Criminals and fraudsters will also be relieved. SCA will make their jobs significantly more difficult—they’ll have to work a lot harder to bypass extra authentication methods. Without this extra step, it’s far easier to perform card cracking, using bots to check thousands of stolen card details. These details, leaked by data breaches and sold on the dark web, are much less effective if hackers need to also try to subvert one-time passwords and other security methods.
The issue that banks and other financial service providers face is that when one method of attack is thwarted, cybercriminals won’t simply give in—instead, they look for another way in and PSD2 presents a prime opportunity: APIs. The UK has already gone some way to adopting banking APIs thanks to its Open Banking initiative, opening up banking data to fintechs and other providers for the benefit of consumers and to encourage competition. The introduction of SCA means these APIs are more likely to be targeted.
Access to APIs is restricted to regulated third party providers (TPPs) that have been subject to extensive verification of their security, operational governance and risk management controls. But this doesn’t mean that they are necessarily 100% safe from attack. APIs can extend the ways in which an attacker will attempt to gain entry—through the TPP, mobile applications, or access to the API directly. Plus, while Open Banking has defined API standards, PSD2 is more open to interpretation, potentially leading to confusion over exactly how a secure API should be implemented.

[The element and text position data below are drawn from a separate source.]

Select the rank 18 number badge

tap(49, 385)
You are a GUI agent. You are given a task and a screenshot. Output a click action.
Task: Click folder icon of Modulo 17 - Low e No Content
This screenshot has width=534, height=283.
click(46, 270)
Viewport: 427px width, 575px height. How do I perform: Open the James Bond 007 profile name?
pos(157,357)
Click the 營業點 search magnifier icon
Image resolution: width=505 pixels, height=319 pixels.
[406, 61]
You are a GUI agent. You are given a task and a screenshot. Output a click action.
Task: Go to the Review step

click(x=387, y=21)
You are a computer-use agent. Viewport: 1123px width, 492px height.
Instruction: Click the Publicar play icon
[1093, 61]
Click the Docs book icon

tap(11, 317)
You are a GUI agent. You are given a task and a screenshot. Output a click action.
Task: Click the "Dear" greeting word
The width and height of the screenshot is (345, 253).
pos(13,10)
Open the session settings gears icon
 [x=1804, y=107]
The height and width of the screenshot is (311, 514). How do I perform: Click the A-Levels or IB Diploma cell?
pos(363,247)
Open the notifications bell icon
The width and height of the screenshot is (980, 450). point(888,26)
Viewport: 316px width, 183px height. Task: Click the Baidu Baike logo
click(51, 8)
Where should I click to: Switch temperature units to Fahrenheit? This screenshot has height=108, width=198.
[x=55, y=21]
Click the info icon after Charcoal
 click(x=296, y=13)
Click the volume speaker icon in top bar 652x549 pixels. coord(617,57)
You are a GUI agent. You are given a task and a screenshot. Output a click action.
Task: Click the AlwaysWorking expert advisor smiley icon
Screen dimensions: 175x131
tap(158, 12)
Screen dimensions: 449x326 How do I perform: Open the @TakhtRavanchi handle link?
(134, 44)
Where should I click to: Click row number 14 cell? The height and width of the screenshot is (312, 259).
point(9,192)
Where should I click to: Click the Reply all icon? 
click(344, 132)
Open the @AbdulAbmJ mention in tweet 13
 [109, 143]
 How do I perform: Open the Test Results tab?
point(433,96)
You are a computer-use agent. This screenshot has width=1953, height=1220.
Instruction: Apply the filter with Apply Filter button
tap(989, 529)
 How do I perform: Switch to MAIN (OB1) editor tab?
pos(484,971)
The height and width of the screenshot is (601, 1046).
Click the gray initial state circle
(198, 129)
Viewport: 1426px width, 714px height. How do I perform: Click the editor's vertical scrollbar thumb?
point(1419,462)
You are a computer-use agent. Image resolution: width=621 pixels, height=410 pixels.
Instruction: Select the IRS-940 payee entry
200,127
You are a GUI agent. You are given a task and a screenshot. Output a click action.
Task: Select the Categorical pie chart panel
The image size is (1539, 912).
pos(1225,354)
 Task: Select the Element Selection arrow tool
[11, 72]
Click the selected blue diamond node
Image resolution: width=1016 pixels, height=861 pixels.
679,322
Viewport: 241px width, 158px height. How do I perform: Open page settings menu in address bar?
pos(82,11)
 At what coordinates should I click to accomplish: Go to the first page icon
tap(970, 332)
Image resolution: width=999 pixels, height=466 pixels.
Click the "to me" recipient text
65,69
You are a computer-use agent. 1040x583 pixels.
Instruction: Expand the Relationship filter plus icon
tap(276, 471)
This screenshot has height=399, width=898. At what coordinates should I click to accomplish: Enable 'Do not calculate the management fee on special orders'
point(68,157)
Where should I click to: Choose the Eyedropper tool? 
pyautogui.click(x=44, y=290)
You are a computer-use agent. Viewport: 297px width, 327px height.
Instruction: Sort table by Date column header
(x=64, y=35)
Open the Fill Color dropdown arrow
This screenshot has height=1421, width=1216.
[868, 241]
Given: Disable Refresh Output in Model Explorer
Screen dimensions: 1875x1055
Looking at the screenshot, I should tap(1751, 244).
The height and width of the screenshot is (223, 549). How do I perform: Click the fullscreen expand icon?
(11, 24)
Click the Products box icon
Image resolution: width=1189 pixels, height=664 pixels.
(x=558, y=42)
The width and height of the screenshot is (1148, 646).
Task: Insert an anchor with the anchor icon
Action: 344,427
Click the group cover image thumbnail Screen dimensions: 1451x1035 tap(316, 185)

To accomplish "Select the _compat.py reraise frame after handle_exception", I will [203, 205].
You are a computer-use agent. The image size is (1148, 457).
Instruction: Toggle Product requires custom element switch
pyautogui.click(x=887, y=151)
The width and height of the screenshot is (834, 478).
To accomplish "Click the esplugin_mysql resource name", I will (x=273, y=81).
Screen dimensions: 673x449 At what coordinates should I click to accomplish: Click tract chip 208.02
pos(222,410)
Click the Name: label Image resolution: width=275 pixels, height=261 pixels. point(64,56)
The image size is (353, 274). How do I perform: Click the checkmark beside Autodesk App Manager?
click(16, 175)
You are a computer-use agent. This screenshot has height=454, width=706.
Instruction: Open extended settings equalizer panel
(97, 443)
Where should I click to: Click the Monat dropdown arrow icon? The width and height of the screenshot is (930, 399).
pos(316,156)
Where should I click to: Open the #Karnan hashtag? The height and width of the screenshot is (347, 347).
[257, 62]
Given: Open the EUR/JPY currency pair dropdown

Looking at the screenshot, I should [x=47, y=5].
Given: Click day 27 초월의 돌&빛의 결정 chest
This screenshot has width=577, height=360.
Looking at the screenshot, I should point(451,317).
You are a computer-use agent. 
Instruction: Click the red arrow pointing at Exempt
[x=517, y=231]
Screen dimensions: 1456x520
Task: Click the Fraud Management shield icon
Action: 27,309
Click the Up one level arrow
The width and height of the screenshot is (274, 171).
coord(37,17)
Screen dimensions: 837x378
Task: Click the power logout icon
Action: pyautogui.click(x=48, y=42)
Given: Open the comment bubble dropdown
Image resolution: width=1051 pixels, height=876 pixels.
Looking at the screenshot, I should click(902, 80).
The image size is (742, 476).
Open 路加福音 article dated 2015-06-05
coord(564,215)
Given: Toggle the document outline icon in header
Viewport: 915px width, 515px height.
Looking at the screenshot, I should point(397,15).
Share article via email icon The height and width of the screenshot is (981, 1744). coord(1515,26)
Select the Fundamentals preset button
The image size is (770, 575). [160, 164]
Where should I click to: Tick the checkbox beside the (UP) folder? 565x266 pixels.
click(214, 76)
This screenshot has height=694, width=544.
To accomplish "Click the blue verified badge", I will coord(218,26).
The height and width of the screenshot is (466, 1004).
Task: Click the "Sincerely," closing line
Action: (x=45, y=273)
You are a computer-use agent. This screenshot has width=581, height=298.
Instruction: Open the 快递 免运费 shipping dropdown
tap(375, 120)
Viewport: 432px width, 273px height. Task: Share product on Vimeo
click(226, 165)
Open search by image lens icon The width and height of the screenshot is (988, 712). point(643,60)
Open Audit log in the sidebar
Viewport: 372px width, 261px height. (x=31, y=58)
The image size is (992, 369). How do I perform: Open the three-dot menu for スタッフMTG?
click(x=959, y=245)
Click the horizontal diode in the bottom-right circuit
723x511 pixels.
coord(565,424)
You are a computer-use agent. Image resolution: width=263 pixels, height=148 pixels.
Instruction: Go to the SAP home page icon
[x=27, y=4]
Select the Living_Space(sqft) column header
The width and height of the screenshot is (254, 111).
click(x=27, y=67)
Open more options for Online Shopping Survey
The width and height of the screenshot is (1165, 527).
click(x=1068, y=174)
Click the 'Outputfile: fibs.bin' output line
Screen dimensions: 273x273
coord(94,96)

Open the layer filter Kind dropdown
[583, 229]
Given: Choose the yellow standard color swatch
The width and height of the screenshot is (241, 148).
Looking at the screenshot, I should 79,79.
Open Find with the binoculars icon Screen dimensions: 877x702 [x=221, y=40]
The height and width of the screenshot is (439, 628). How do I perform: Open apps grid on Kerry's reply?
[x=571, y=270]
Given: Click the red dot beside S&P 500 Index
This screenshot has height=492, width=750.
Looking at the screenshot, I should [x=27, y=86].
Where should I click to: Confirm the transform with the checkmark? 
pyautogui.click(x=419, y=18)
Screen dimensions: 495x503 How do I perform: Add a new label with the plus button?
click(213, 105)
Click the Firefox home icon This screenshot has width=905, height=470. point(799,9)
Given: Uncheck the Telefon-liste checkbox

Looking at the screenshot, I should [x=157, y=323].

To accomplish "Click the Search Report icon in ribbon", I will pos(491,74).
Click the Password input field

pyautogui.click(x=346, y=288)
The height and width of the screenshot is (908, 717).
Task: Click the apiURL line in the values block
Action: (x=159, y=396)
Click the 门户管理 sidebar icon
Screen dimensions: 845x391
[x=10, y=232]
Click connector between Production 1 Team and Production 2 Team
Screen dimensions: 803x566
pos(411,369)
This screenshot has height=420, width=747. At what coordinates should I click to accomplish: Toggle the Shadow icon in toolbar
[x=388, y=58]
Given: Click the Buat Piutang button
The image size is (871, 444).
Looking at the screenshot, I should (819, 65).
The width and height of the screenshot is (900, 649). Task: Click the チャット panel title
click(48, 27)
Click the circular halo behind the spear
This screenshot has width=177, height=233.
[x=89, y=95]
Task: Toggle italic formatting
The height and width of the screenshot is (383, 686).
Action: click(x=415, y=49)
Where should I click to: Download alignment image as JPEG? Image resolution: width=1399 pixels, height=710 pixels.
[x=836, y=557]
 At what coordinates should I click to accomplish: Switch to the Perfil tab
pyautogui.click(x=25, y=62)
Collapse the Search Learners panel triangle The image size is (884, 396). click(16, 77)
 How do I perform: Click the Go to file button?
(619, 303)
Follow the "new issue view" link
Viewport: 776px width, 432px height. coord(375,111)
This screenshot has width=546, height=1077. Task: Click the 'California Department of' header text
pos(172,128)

The problem for banks is that, even if they take every precaution to make sure that the API is secure, there are ways to attack it that are out of their control. A hacker with access to a TPP’s system could use it to scrape personal details, but it doesn’t have to be quite so direct. An improperly secured and poorly designed third-party app configured to share the bank’s data is a direct link to an API that can be exploited in a “supply chain” attack—in which instance, automated attacks that test credentials and card details and commit fraud become possible.
Blocking IPs and blacklisting will only go so far to beating this problem—but APIs also present a new problem. The influx of third-party data will mean banks will no longer fully understand the data traffic on their systems. Previously, while there was some understanding of a user’s behaviour, this will be lost on the other end of an API. The potential issues, however, go beyond a loss of market intelligence.
Right now, bots (both good and bad) and humans are interacting with online and mobile banking. Banks understand this traffic, know what it looks like and can identify ill intent to block some common automated attack techniques. But they do not have the same knowledge and understanding of traffic to new APIs. Their ability to separate the good from the bad will be limited—not only is this a new attack vector, it’s one where an attack won’t be immediately obvious.
PSD2 is a much-needed legislation that presents financial institutions with new challenges. It also presents ample opportunity for banks to update legacy systems, collaborate and improve their security platforms. But banks not only need to secure their APIs, they need to quickly get up to speed as to what is normal use and what bad intent looks like. PSD2 represents a new spirit of openness, but it’s vital that embracing this does not expose financial service providers or their customers to additional risk.